Because the elections will implement the recently passed Proposition 1, taking the county from a six-person council elected from six districts to a three-person council elected county-wide, from three “residency districts”, every county voter will vote for all three new council members.
A three-member council means that two council members will control the county’s budget and policies, a result made even more important because Proposition 2, backed by the Charter Review Commission, also passed. You will want to know how each candidate views his or her responsibility to the island he or she lives on and to the other two islands as well.
Proposition 2 cancels the “separation of powers” concept and eliminates the position of county administrator in favor of a yet-to-be-defined county manager, who will report to the new three-member council. The new council will have sole authority over both the executive and legislative power in the county. (While the county’s independently elected officials hold sway over their respective departments, the council holds the purse strings).
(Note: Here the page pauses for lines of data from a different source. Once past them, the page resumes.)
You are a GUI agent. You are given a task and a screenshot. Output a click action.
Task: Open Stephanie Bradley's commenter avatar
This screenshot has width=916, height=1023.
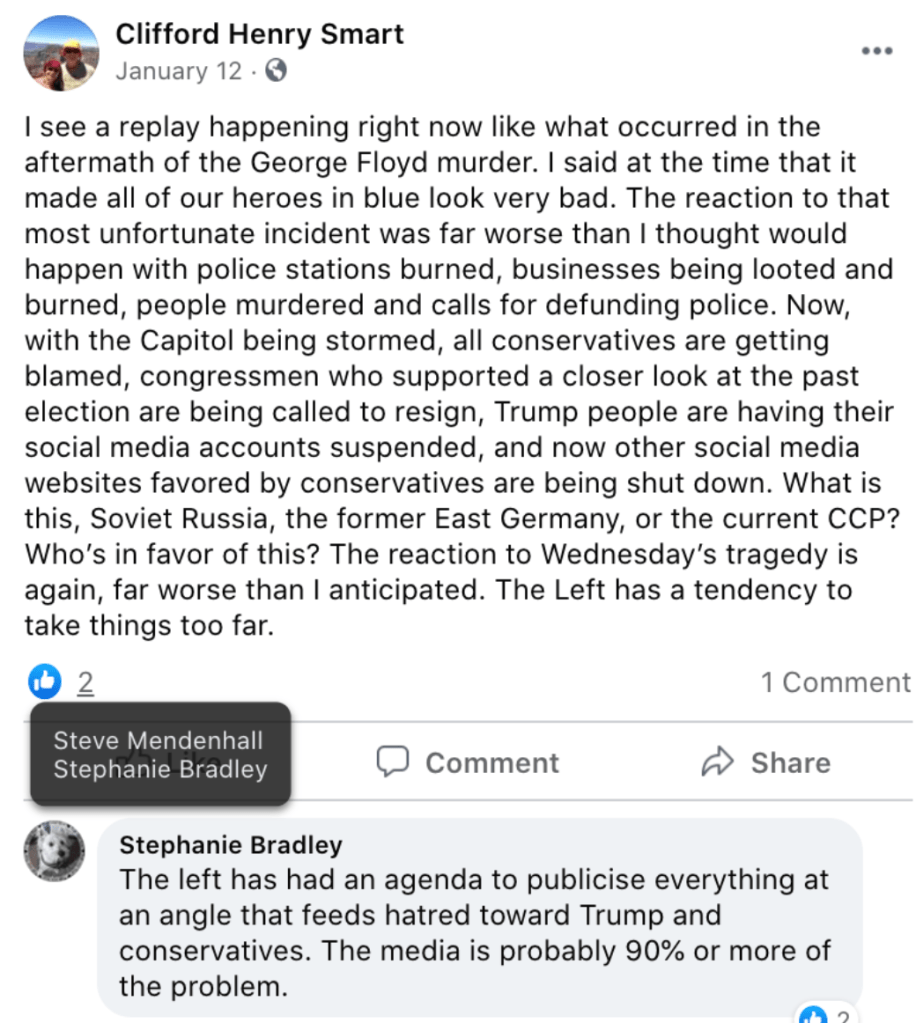coord(55,853)
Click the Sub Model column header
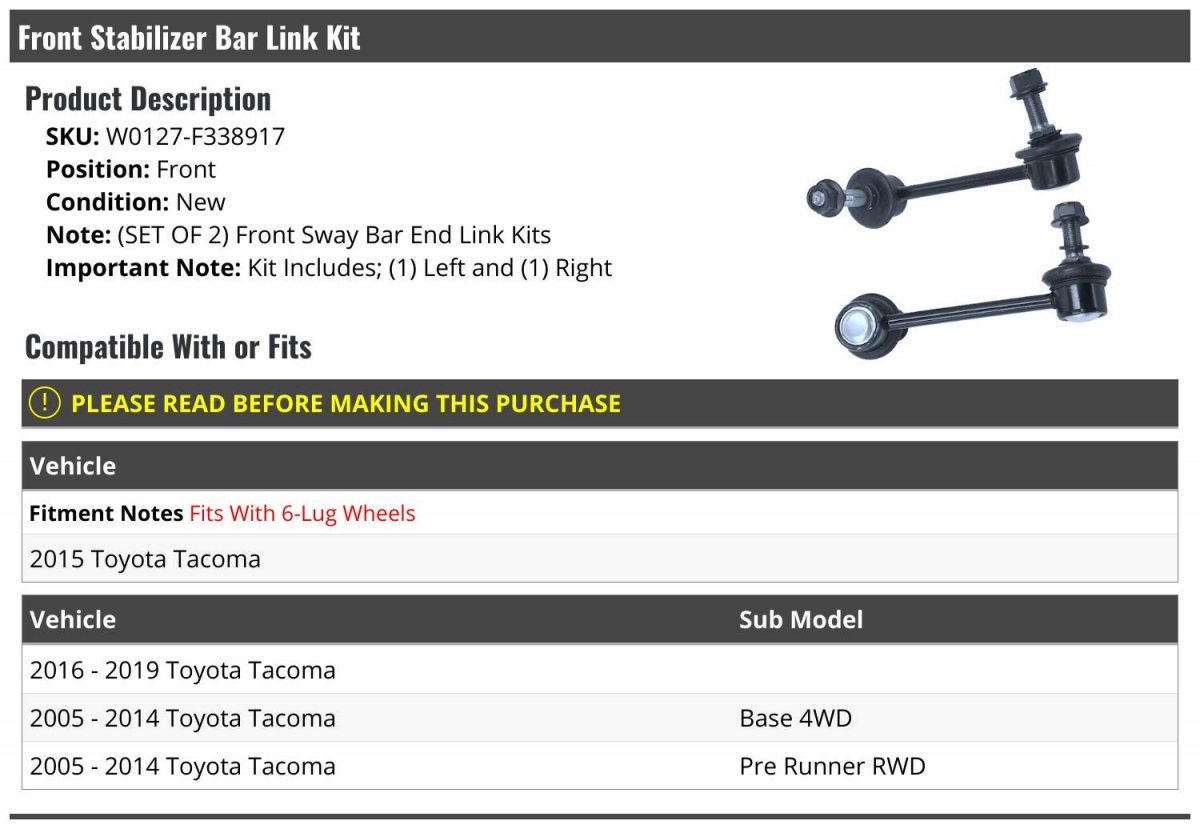Screen dimensions: 1200x829 click(800, 619)
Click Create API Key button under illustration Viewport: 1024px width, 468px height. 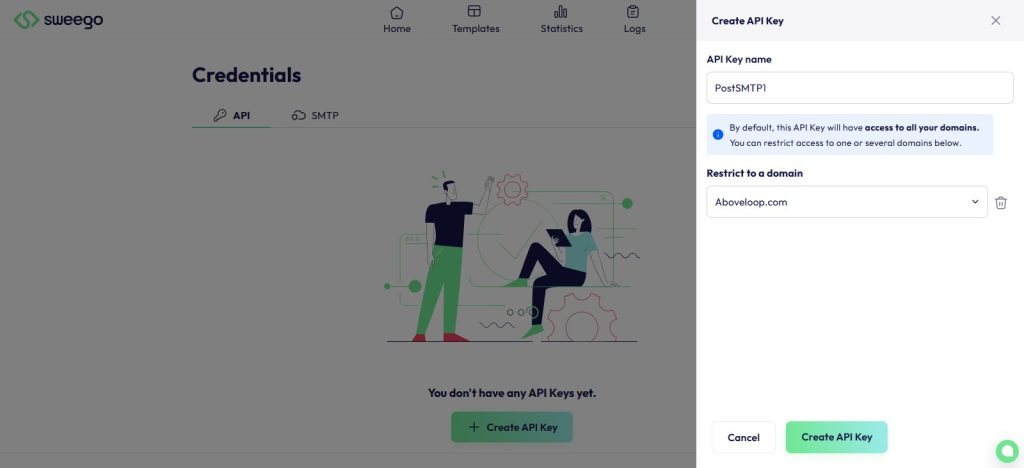coord(511,427)
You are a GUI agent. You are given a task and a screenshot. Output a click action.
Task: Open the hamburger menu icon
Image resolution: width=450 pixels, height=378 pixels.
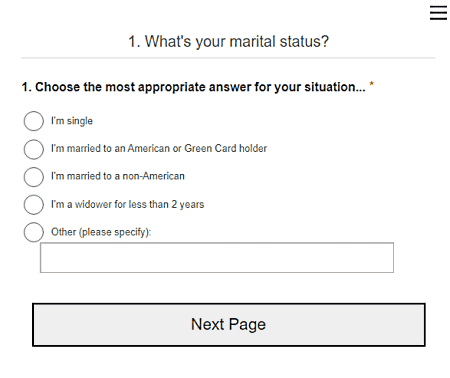pyautogui.click(x=438, y=13)
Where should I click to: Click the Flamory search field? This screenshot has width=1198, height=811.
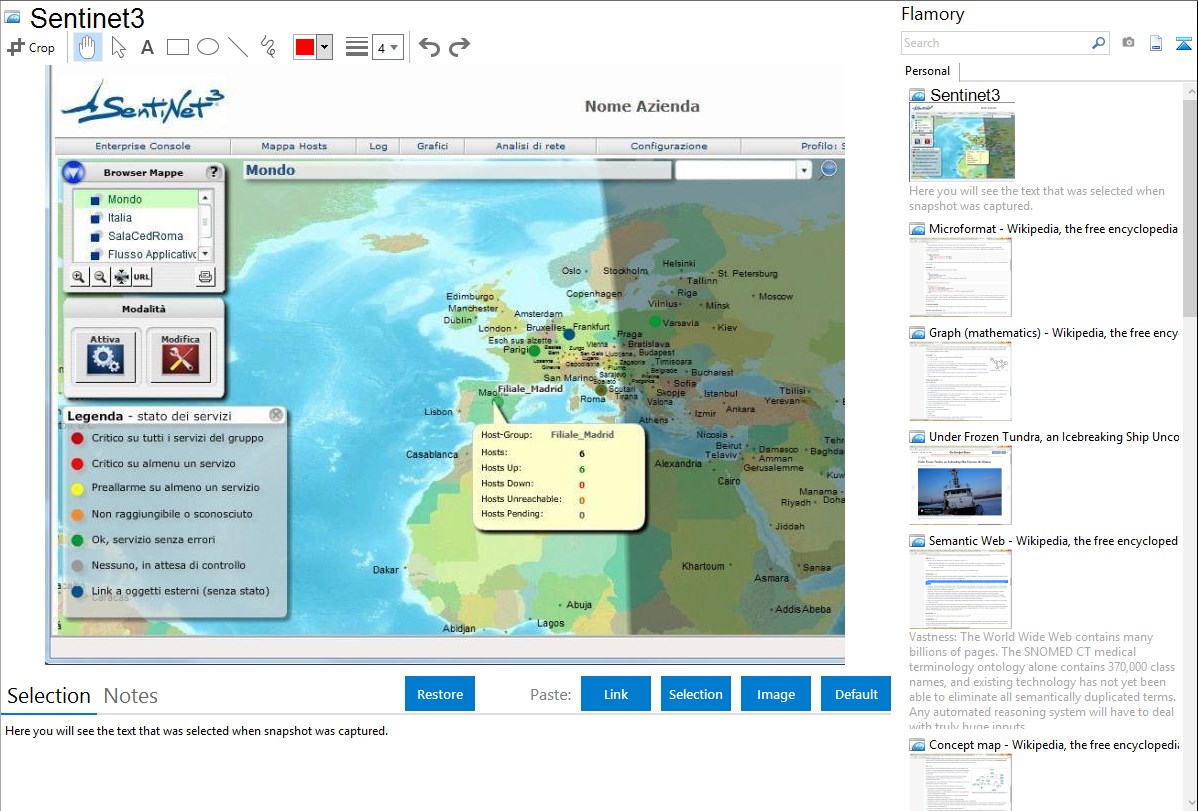(x=995, y=43)
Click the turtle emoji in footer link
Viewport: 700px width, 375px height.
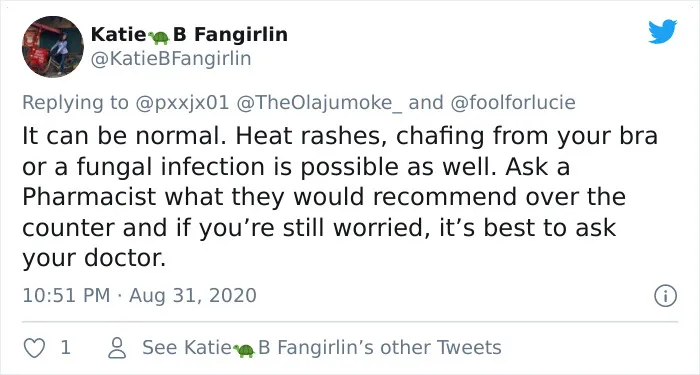(x=244, y=350)
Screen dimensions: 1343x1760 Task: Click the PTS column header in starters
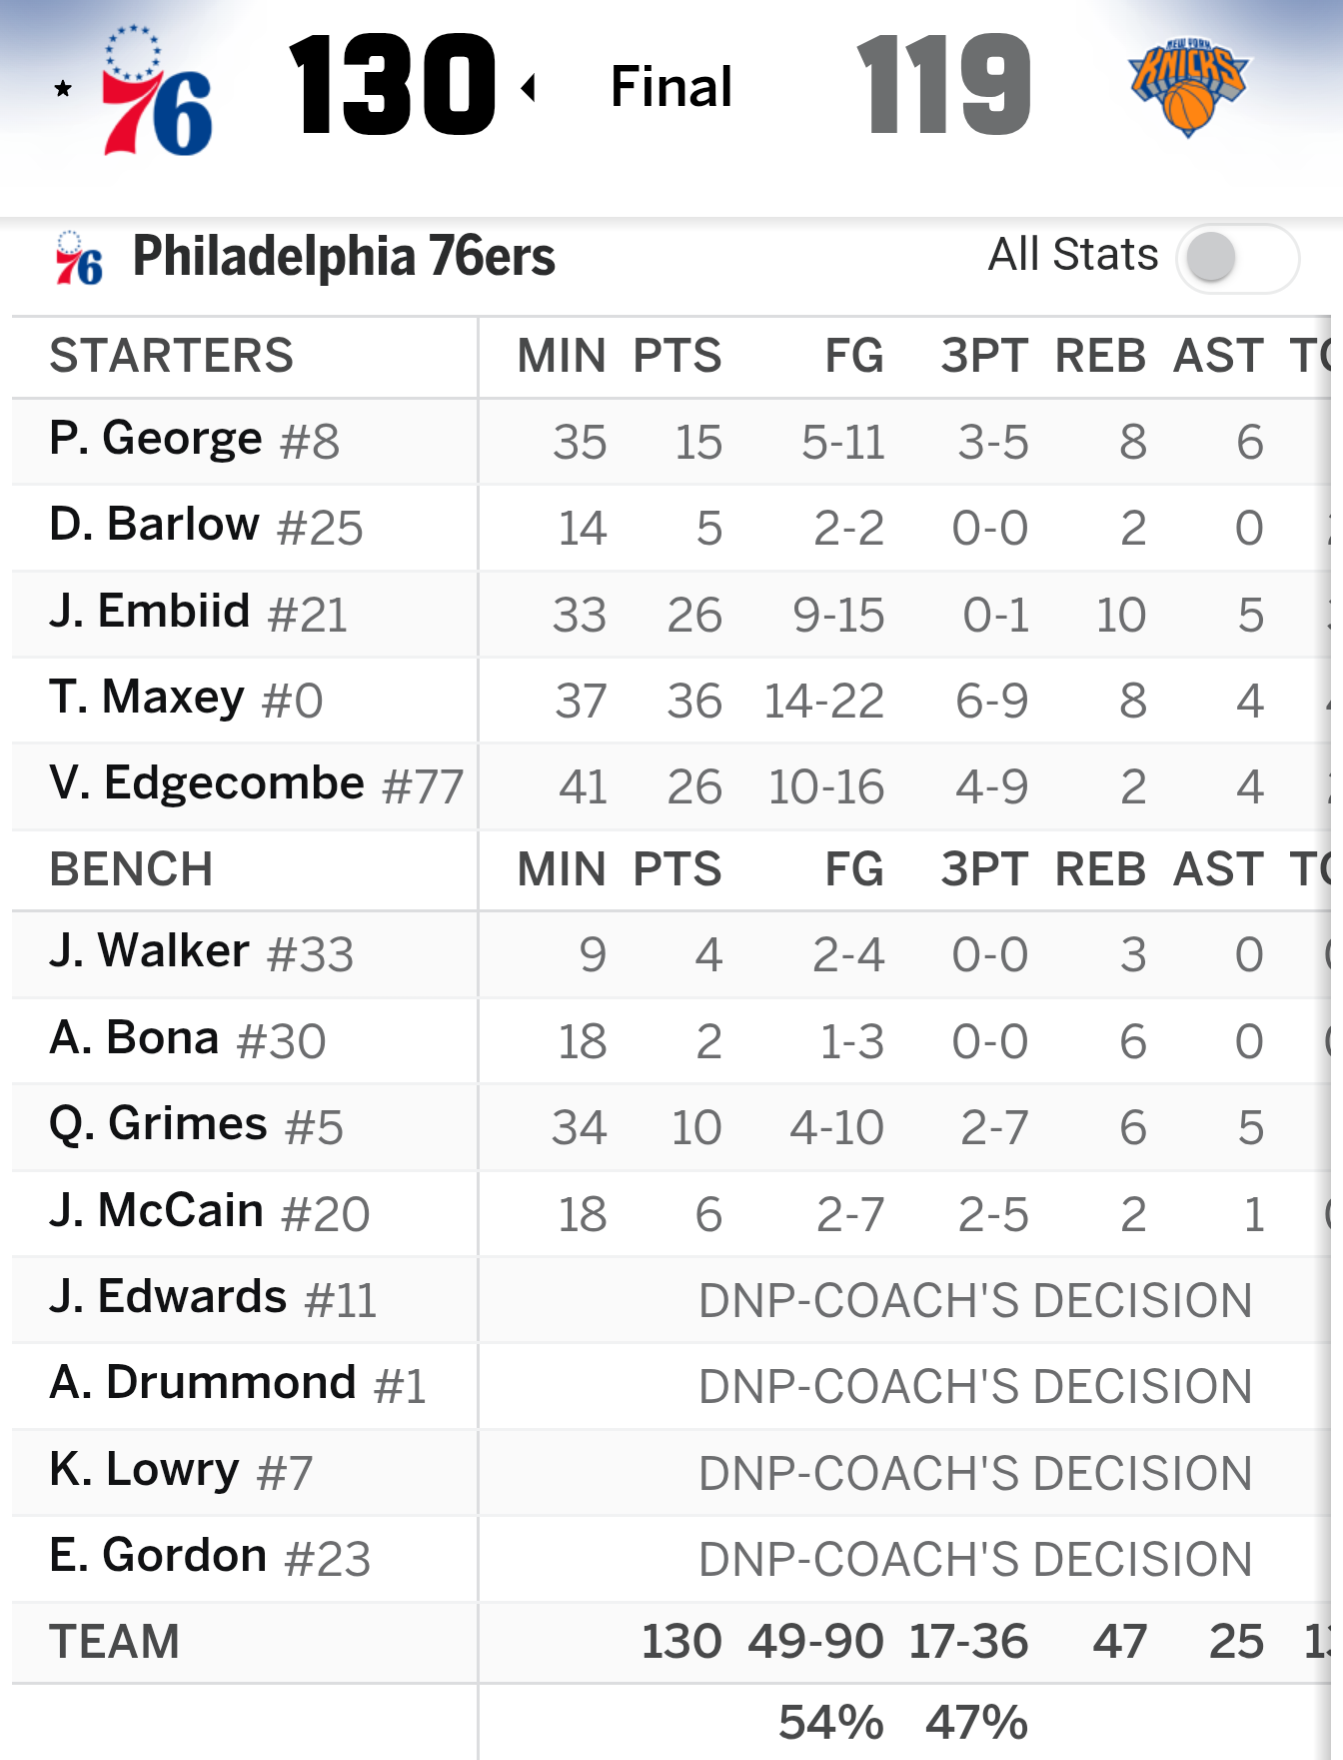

San Juan County last had three elected legislators in 2005, under the commission system foresaken by the freeholders, who drafted the original self-rule county charter. At that time, county coffers were relatively well-stocked, public and private employment was high, construction was booming and home sales were strong.
The primary election is Feb 12. Three candidates from San Juan and three from Orcas will seek nominations to join the two Lopez candidates in the April 23 general election.
Because the elections are in February and April, turnout may be significantly reduced. That smaller group of voters may or may not share your views of what’s right for your island and the county as a whole.
The Journal intends to pay close attention to the council elections. How about you?